It's one of the biggest assets, if not the biggest asset, for millions of Americans in or near retirement. Despite a global financial crisis, it has kept all its value.
But we have little practical knowledge of this asset -- assuming we even think about how to get the most out of it.
I am taking about Social Security retirement benefits, which by all rights should be a major component of any retirement income plan.
Consider: The average monthly Social Security retirement benefit, after a 5.8 percent cost-of-living increase, will be about $1,153 in 2009. To receive that much inflation-adjusted income for life, a 65-year-old man would have to pay an insurance company a lump-sum premium of about $204,000 for an immediate annuity, and a 65-year-old woman about $225,000, based on the lowest quotes I found from highly rated companies.

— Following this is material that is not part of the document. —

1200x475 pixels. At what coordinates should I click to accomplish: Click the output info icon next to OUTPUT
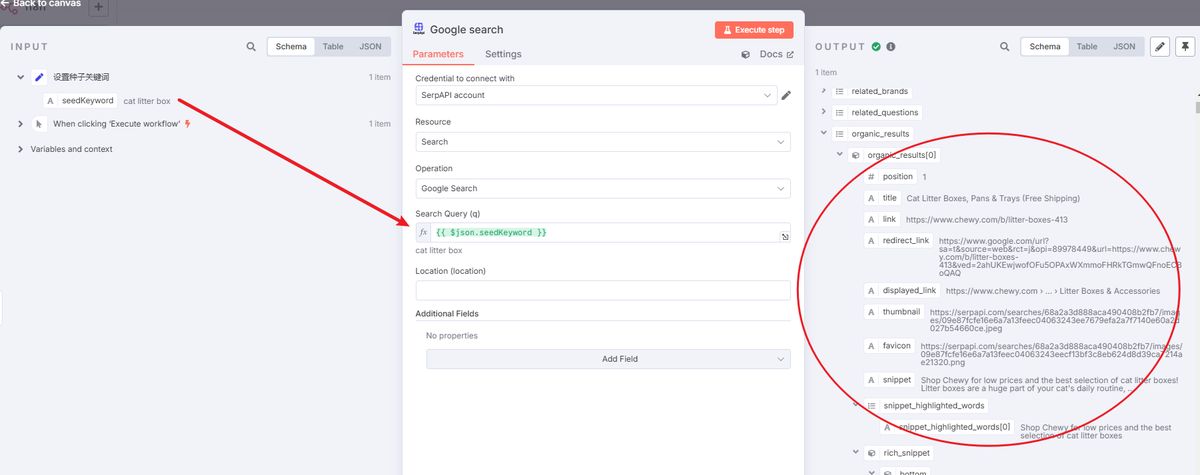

Is your IRA or 401(k) worth that much? In addition, Social Security offers attractive spousal and survivor benefits.
Clearly, we should pay attention to the ins and outs of Social Security. The decision of when best to start collecting benefits -- as early as age 62 for unreduced benefit to as late as age 70 for enhanced benefits, or anywhere in between -- can hinge on many factors.
Aside from any immediate need for money, these factors include how long you expect to live, your tax bracket, whether you're still working, and whether you are single or married.
"Social Security-related decisions can be complex and there can be trade-offs," said Carolyn Clancy, an executive from Fidelity Investments. A recent online survey commissioned by Fidelity shows many Americans lack the basic knowledge to understand these trade-offs and make informed decisions.